History of ingredients in mascara:
Mascara has historically been used to enhance eyelashes. Whether it is to darken, define, thicken or even lengthen lashes, mascara ingredients tend to include the same components of oils, pigments, waxes, and preservatives. In the 1930s mascara was primarily made of a mix of petroleum jelly and coal and there were no regulations of cosmetics at the time. However, after the Lash Lure incident of 1933 where a woman who consented to have her lashes permanently dyed with the product and became blind the Federal Food Drug and Cosmetic Act was put into place by the FDA to start to regulate ingredients in cosmetics. With that being said, there haven’t been any major alterations to the regulations of cosmetics since 1938, and since then there have been thousands of chemicals that have hit the market. Right now mascara does not have to be approved by the FDA unless the manufacturer has said there are color additives within the ingredient composition. In addition, if you were to read an ingredient content online for a mascara from a supplier such as Sephora, you will see underneath a statement that says “Please be aware that ingredient lists may change or vary from time to time. ”

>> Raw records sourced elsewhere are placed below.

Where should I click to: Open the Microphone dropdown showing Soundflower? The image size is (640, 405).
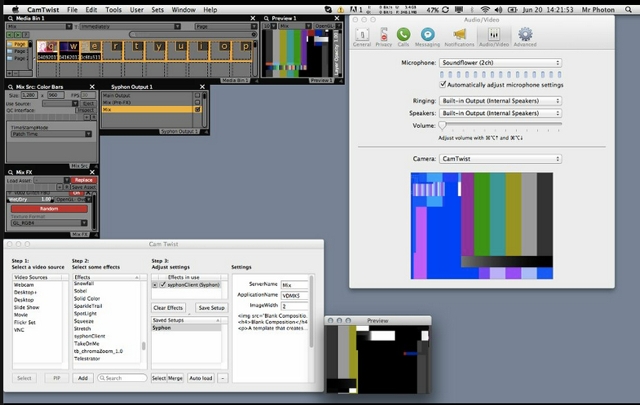[500, 63]
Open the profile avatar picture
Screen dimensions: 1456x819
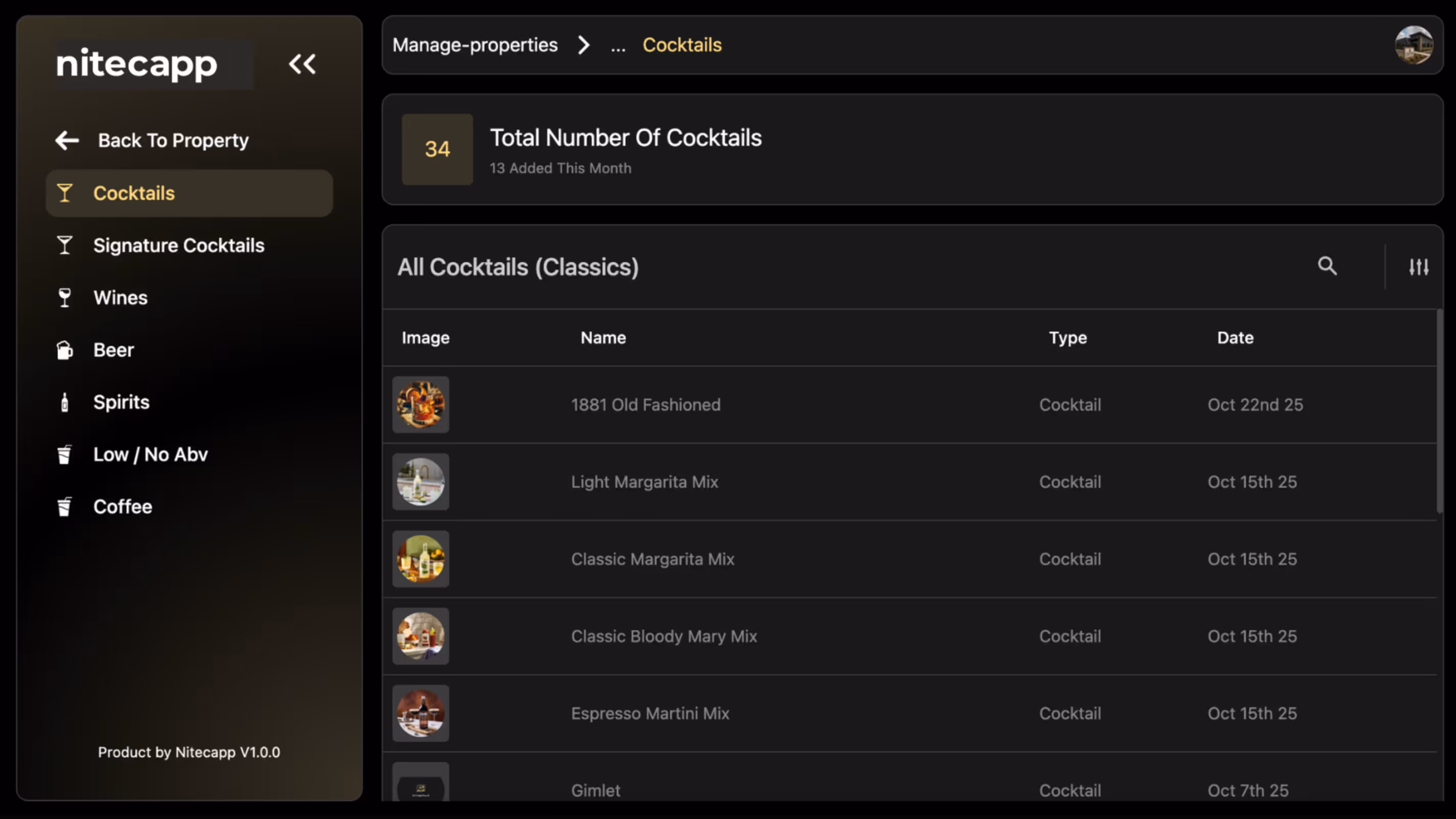(1414, 44)
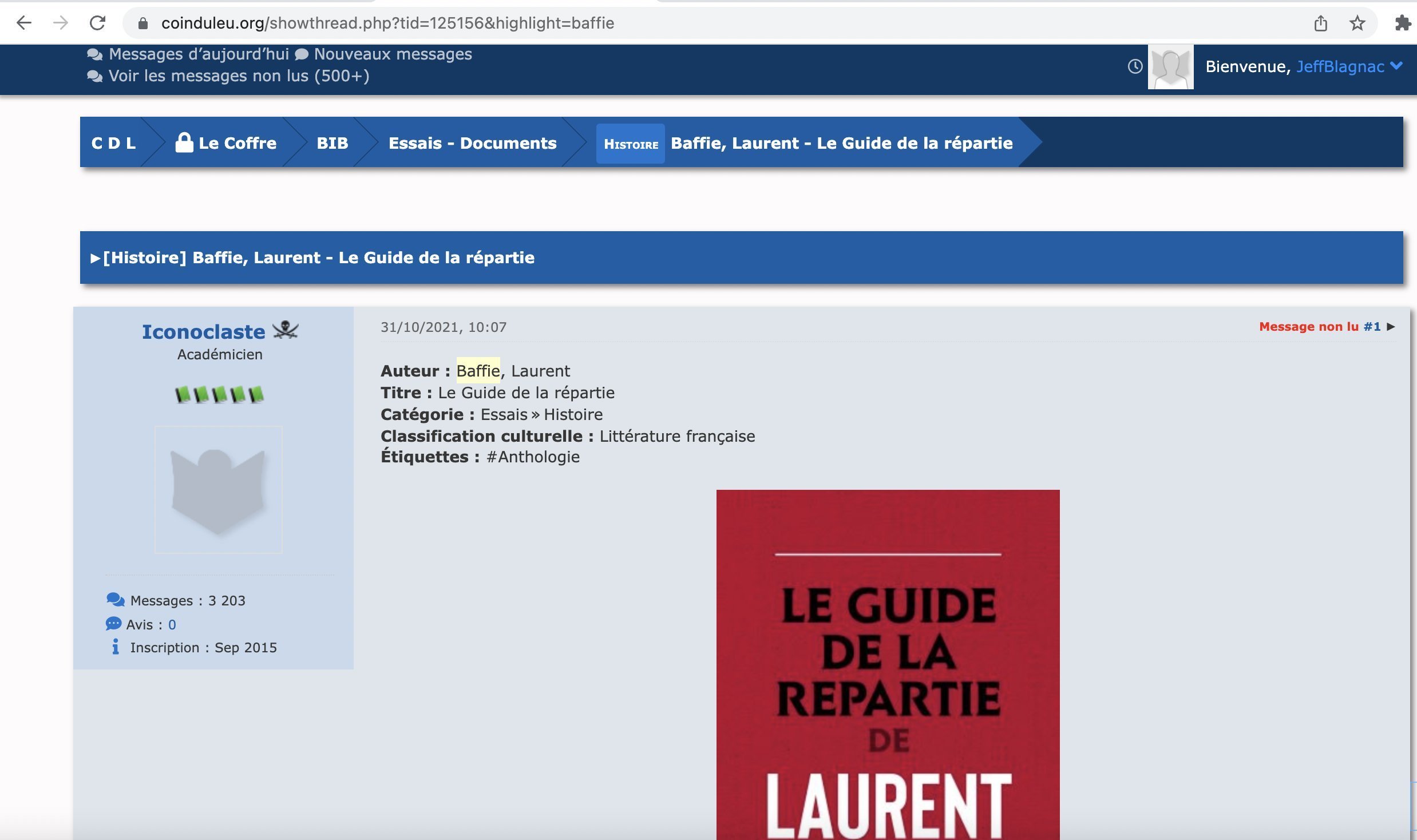
Task: Reload the page with the refresh icon
Action: (x=97, y=23)
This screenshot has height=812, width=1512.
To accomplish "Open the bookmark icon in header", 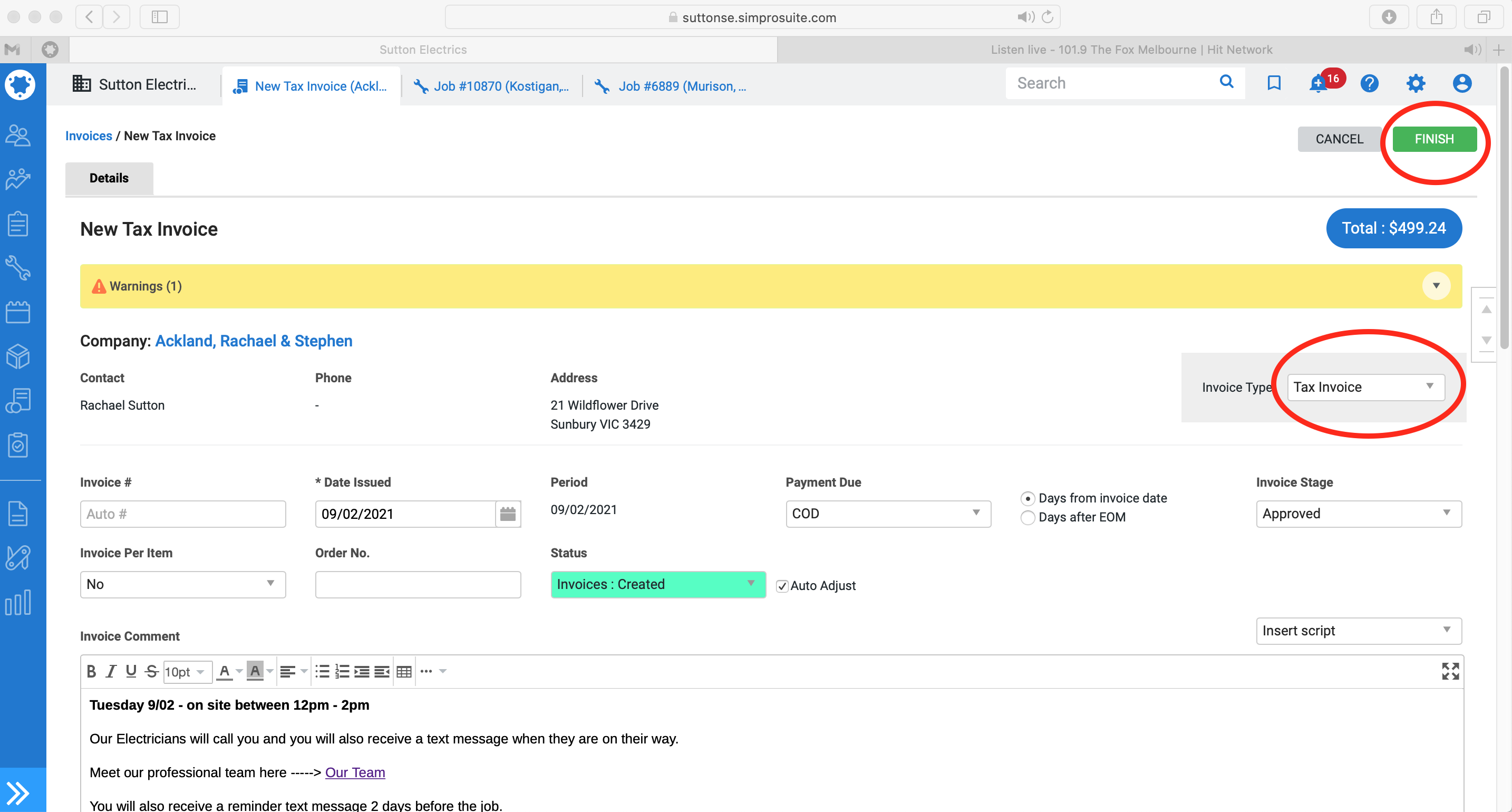I will 1274,83.
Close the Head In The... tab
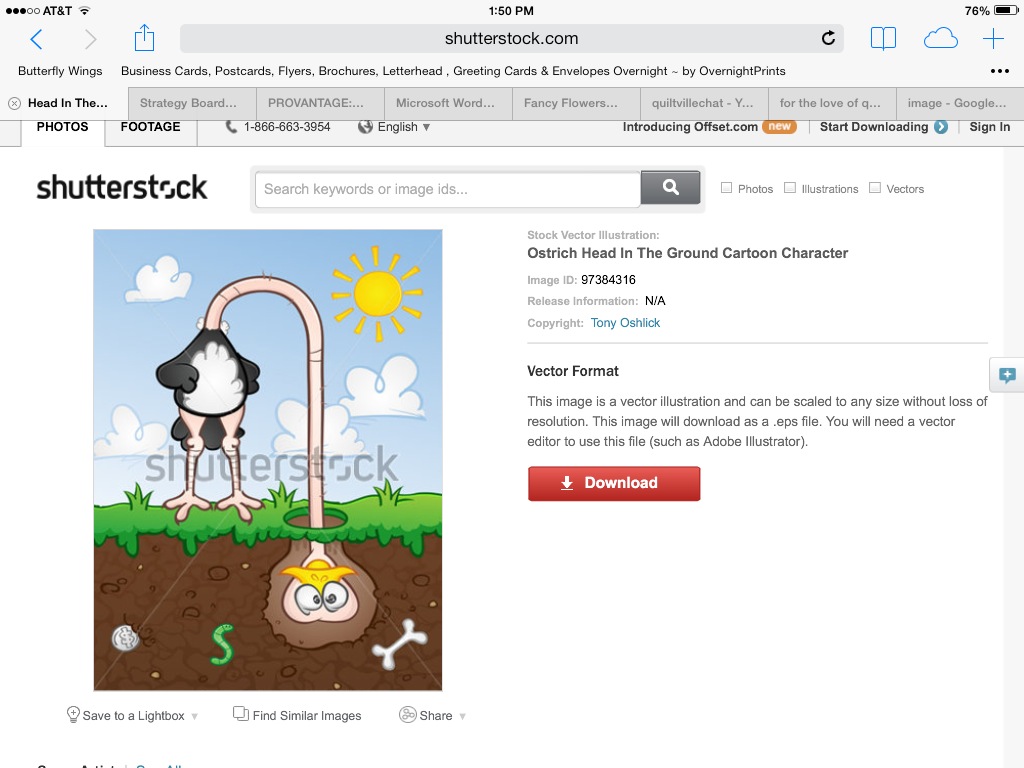1024x768 pixels. [x=14, y=103]
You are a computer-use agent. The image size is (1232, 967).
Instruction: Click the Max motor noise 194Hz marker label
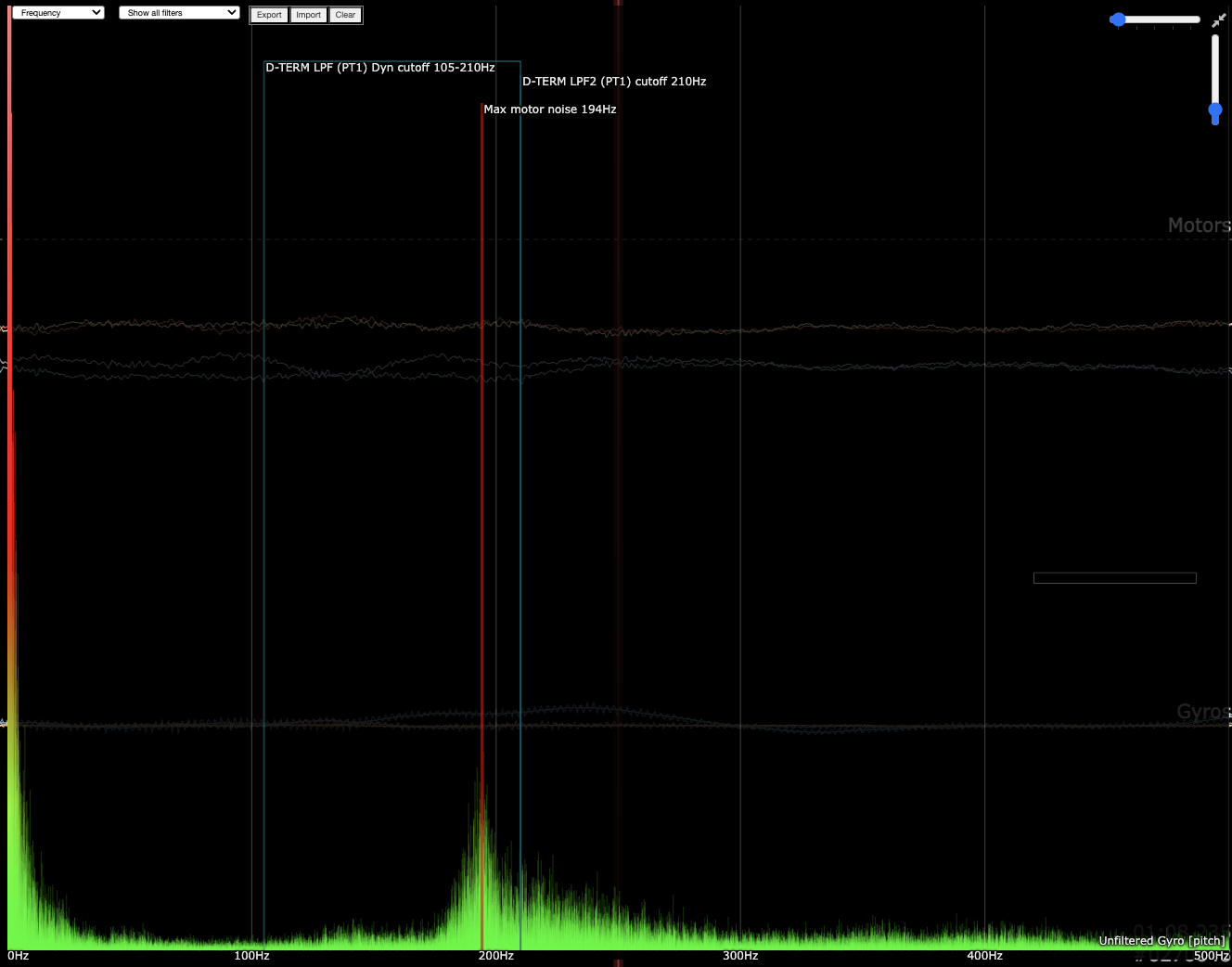(x=549, y=110)

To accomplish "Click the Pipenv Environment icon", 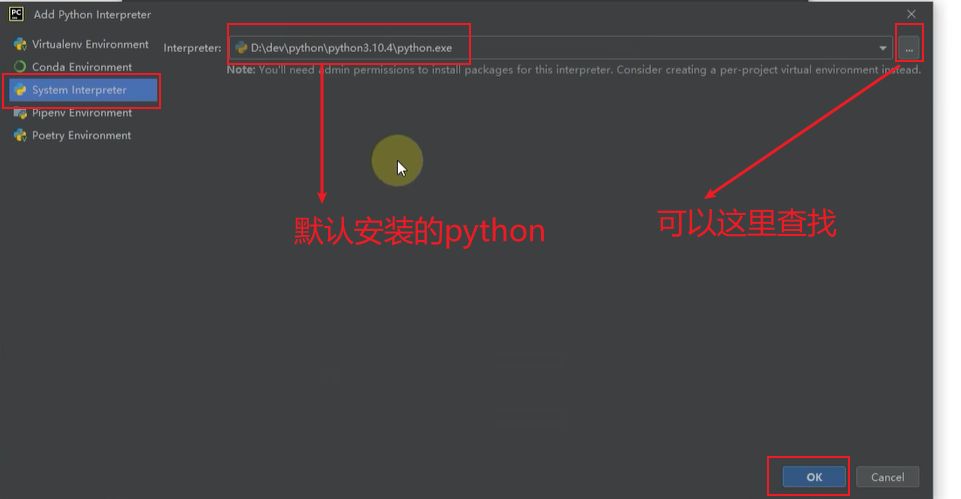I will [x=20, y=113].
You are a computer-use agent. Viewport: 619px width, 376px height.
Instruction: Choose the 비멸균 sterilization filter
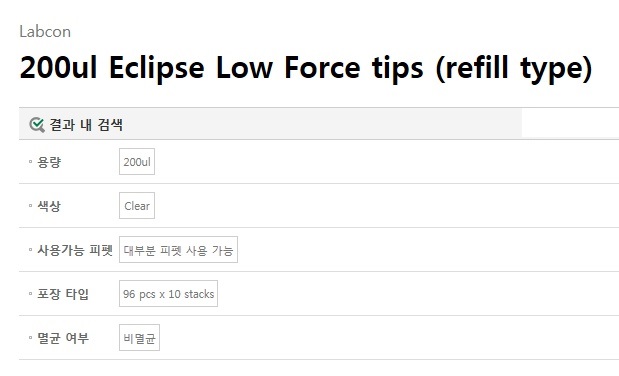click(x=139, y=338)
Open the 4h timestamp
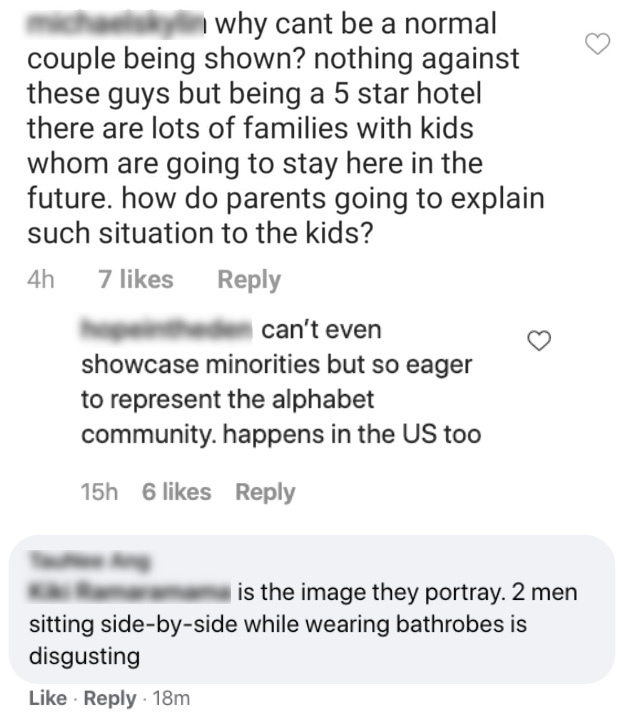The height and width of the screenshot is (718, 623). point(41,279)
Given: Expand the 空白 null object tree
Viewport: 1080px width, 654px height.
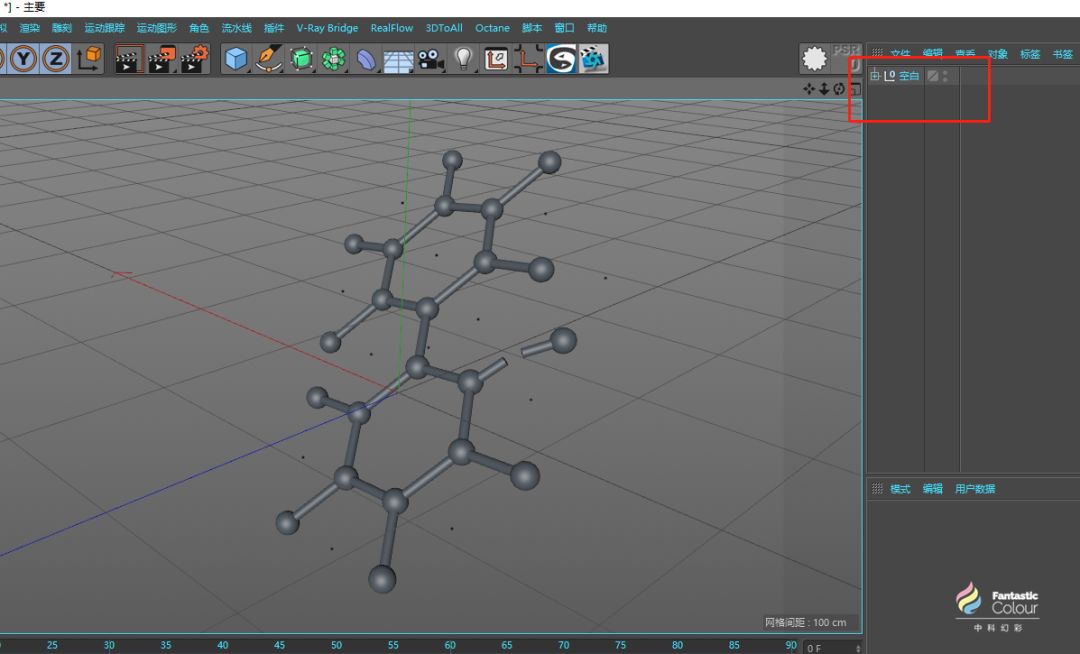Looking at the screenshot, I should click(875, 76).
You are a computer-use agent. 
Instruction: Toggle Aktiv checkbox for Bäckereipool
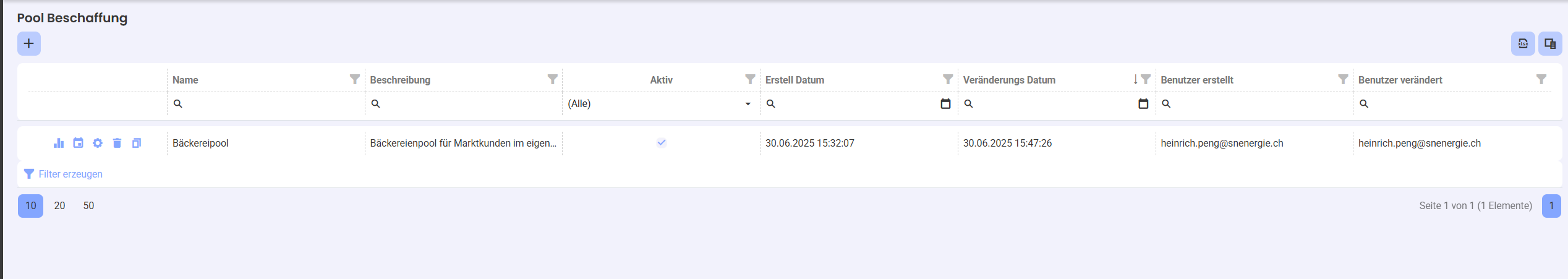click(x=662, y=143)
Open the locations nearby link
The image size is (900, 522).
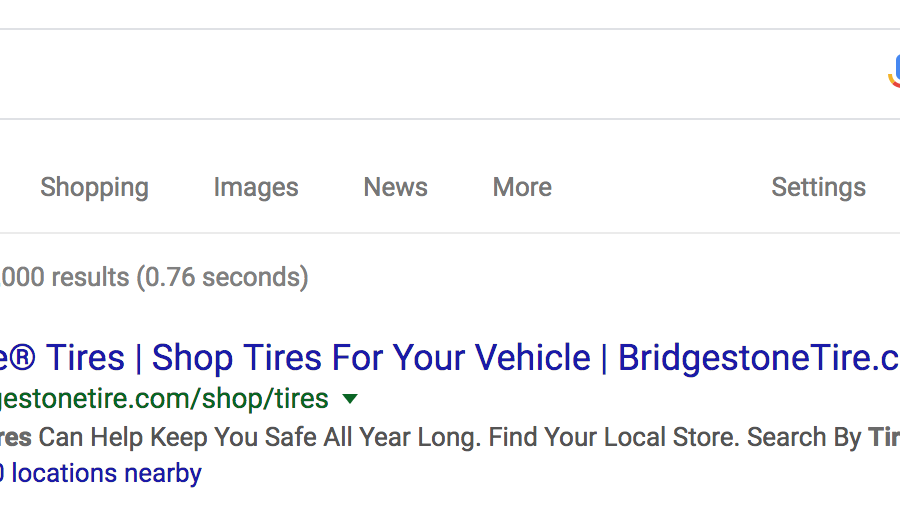tap(101, 474)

Ingredients to avoid in Mascara:
Since it’s difficult to keep up with different formulas of mascara and its ingredient contents here are some ingredients that are toxic to your health and you should look out for:
Coal Tar Dyes
Coal tar dyes contain heavy metals and give coloring mascara. When looking at the label, look for FD & C Blue no. 1. They may be listed as a five-digit number that is preceded by a Cl. (includes D&C Blue 1, Green 3, Yellow 5, Yellow 6, Red 33, etc.) They might be labeled as well as Aminphenol, Diaminodenzene or Phenylenediamine. These dyes are considered carcinogenic not to mention heavy metals can be toxic to the brain.
Butylparaben, Ethylparaben, and Propylparaben (AKA Parabens)
Parabens are frequently used as preservatives. This means that they are added to makeup to prevent the growth of microbes, fungi, and bacteria in order to extend shelf life. These chemicals are absorbed directly into the bloodstream through the tiny pores around your eyes (gross)
Parabens have been linked to causing breast cancer by mimicking estrogen and causing endocrine disruption. They have also been linked to reproductive toxicity, neurotoxicity, immunotoxicity, and skin irritation.
Formaldehyde is another preservative used in mascara and is a well-known carcinogen. The mascara label may not explicitly include formaldehyde however the combination of chemicals such Bronopol and Quaternium-15 work together to form formaldehyde-releasing preservatives.
Not only is it a carcinogen, but formaldehyde is also a skin irritant and linked to liver toxicity. And naturally, it can cause severe allergic rashes.
Aluminum powder is a colorant for mascara. It’s ground-up metallic and a known neurotoxin. Due to its neurotoxin status, excess use of it can result in the body losing its ability to excrete mercury.
Bht and Bha
BHT and BHA are more preservatives used in mascara. Both are considered endocrine disruptors however BHA has been linked with multiple forms of cancer.
Thirmerosal is frequently used as a preservative and antiseptic to prevent bacterial and viral growth. It has been banned from being used in vaccines but is still used in cosmetics to prolong shelf lives. It is known to damage brain function due to its heavy mercury content.